HC Deb 05 December 1995 vol 268 cc122-5
2. Mr. MacShane

To ask the Secretary of State for Health what is the current percentage of general practitioners who have moved to fundholding status; and what is his estimate for the percentage of GP fundholders over the next two years. [2173]

4. Mr. Hinchliffe

To ask the Secretary of State for Health what steps he has taken to evaluate the impact of GP fundholding. [2175]

The Secretary of State for Health (Mr. Stephen Dorrell)

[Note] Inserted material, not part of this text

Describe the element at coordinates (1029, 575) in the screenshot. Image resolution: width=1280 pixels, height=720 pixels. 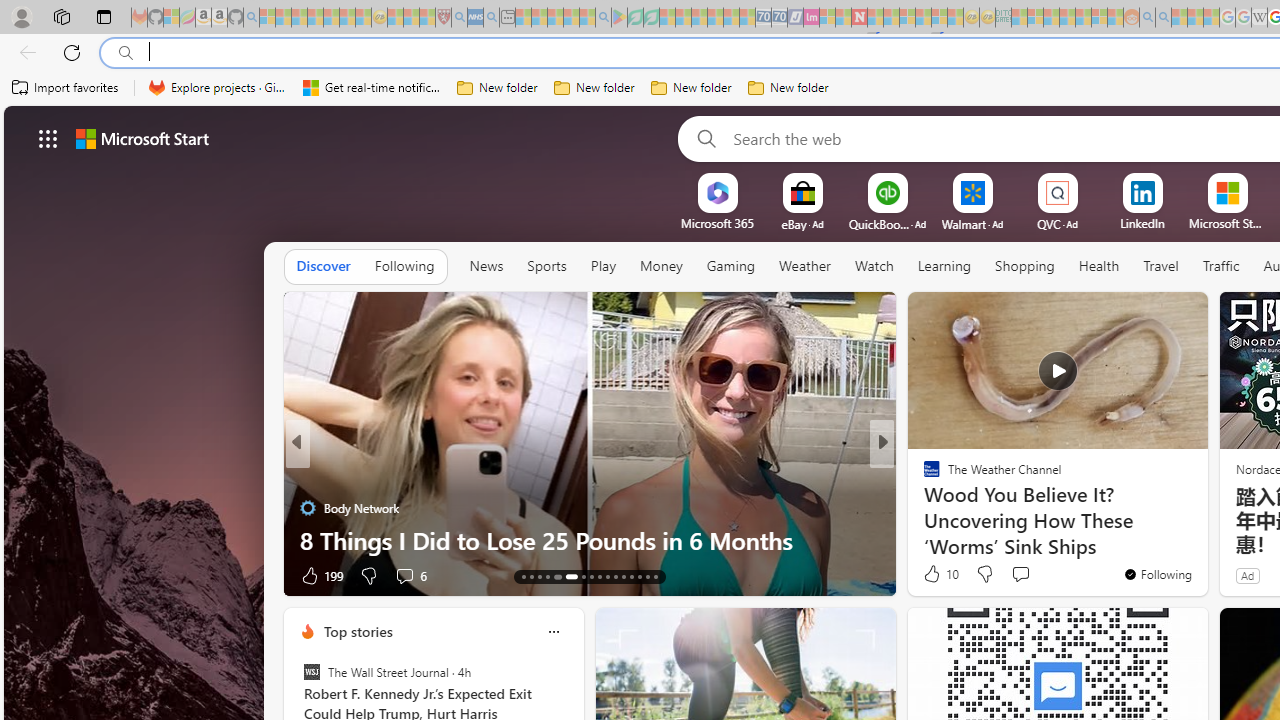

Independent evaluation has repeatedly demonstrated the benefits of fundholding. That is why the Government are committed to further development and expansion of the scheme. Over 39 per cent. of general practitioners in England are already fundholders and this is expected to rise to over 50 per cent. by next April, with more practices preparing to join in 1997.

Mr. MacShane

I am grateful to the Secretary of State for his reply, which shows that by next year, half of Britain's GPs will have to operate like small business men. Can he answer a more important question? According to figures that he gave me last week, £66 million is now spent on the bureaucracy of administrating fundholders. That £66 million is almost exactly equivalent to the cost of the 15,000 hip operations on hospital waiting lists. We are all delighted this week that the Queen Mother came out so well from her operation. Will the right hon. Gentleman stop that money being spent on bureaucracy and give people on the hip operation waiting list some hope?

Mr. Dorrell

I am certainly not doing anything to undermine the development of the fundholding scheme. All the research that has been done on that scheme demonstrates that the extra administrative cost, which is certainly there, delivers improved value to national health service patients. The question is for the Labour party. Does it agree with its previous health spokesman that it should abolish fundholding, or with the present incumbent of that post that it is not a matter of abolition but replacement?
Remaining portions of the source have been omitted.